June 14, 2014 at 1:00 am

EDITORIAL QUICK HITS: THEIRS

Other writers, on school lunch, Eric Cantor and Iraq

On school lunch, ignore First Lady

Windsor Mann in Reason : Last month, Michelle Obama took an “unusual” step, The Washington Post reported, “by delivering White House remarks taking issue with makers of frozen pizza and french fries.”

Despite speaking to a carefully selected group of people who already agreed with her, Obama felt herself sufficiently qualified to speak on behalf of all parents. She said she spends every waking minute “thinking and worrying” about “our kids.” What does she think and worry about? The nutritional value of school lunches.

Thanks to her efforts, businesses and schools are forced to divert their time and resources toward “combatting” childhood obesity. Lest they be fined and imprisoned, they must comply with a host of impractical, burdensome regulations so that American children will be statistically less fat and so that the president’s wife can have a cause instead of a job.

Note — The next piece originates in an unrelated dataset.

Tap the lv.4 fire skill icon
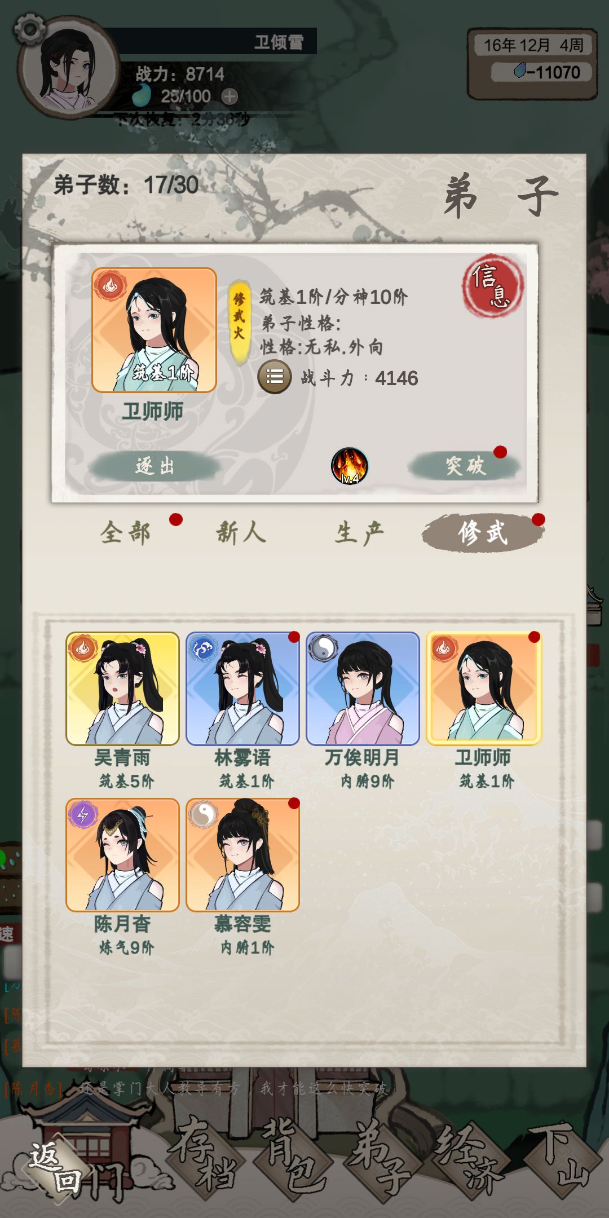 click(350, 466)
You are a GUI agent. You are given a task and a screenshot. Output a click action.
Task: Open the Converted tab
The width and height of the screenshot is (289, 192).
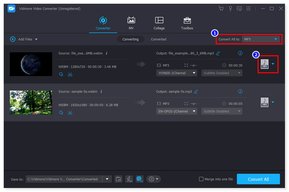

“In 10 or 20 years,” Obama said, “I don’t want to look back with regret and think that we gave up on our kids.” So, for our children’s future as well as the first lady’s, we should do whatever she says “as a mother” about an issue involving millions of people and billions of dollars. Question: Besides her motherhood, in what other way is this woman qualified to oversee, as she put it, a “major transformation of our nation’s school-lunch program”?

Nancy Reagan wanted kids to say no to drugs, Laura Bush wanted kids to read, and Obama wants kids to lose weight—noble causes, all of them. No one wants fat illiterate kids who do drugs. But who needs reminding from the first lady?

GOP eats one of its own

Dana Milbank in The Washington Post : Eric Cantor, announcing to his House Republican colleagues Wednesday afternoon that he will resign as majority leader, recalled some wisdom given him recently by a Holocaust survivor: “Suffering is a part of life. Misery is a choice.”

It was typical of Cantor, the only Jewish Republican in Congress, to wear his faith on his sleeve as he grappled with his unimaginable loss in Tuesday’s primary.

Minutes after his closed-door remarks to colleagues, the Virginian greeted reporters with thoughts about how, “in the Jewish faith, you know, I grew up, went to Hebrew school, read a lot in the Old Testament, and you learn a lot about individual setbacks.”

Cantor, who had been on course to be the first Jewish speaker of the House, was an important symbol in a party dominated by evangelical Christians. The ouster of the only non-Christian Republican in Congress by a primary challenger running as an immigration hard-liner is a crucial moment for the GOP because it risks cementing the party’s demographic troubles.

In the Jewish tradition, burial generally occurs within a day of death. Cantor’s GOP colleagues took that further, dumping him instantaneously — and unceremoniously — after his unexpected political demise.

Without a decent interval, Republicans hoping to secure a place in the leadership because of Cantor’s misfortune already were calling supporters and putting out feelers Tuesday night and Wednesday morning. Reps. Pete Sessions (Tex.), Peter Roskam (Ill.) and Steve Scalise (La.) talked up their candidacies. Those who are not running beat the drums for personal or regional favorites.

Sessions, asked about Cantor’s loss, blamed the victim for not asking for help from his colleagues. “We were all listening to Eric, and he said he was fine,” Sessions, who hopes to succeed Cantor as majority leader, told reporters. “You tend to trust what you’re hearing. These are the kinds of things that must not be left to guess.”

U.S. military can't save Iraq

Nussaibah Younis in The New York Times : The Obama administration must help the Iraqi government retake the city of Mosul from Islamists and stem their march toward Baghdad. But military aid will not be enough. For lasting success, the United States must compel Iraq’s divisive leadership to pursue government by reconciliation just as vigorously as it pursues battlefield victory.

We have learned the hard way that military counterinsurgencies that do not address political grievances always fail.

Unless the Shiite-led Iraqi government adopts radical reforms that address the complaints of Iraq’s Sunni minority, an influx of American weapons will only add fuel to the fire consuming the country.

On Tuesday, Mosul, Iraq’s second largest city, fell to Islamist militants led by a breakaway group of Al Qaeda, the Islamic State of Iraq and Syria, or ISIS. That puts ISIS, a leading force in the Syrian civil war, dangerously close to its goal: establishing a militant Islamist ministate straddling the two most violent countries in the Middle East. The United States simply cannot allow this, and the Obama administration is indeed responding by pouring military aid into Iraq.

The scope of the militants’ victory shows how desperate the situation is. When ISIS fighters swept into Mosul, a largely Sunni city, they faced virtually no resistance; the armed forces in and around the city shed their uniforms and fled. An estimated 500,000 residents also fled.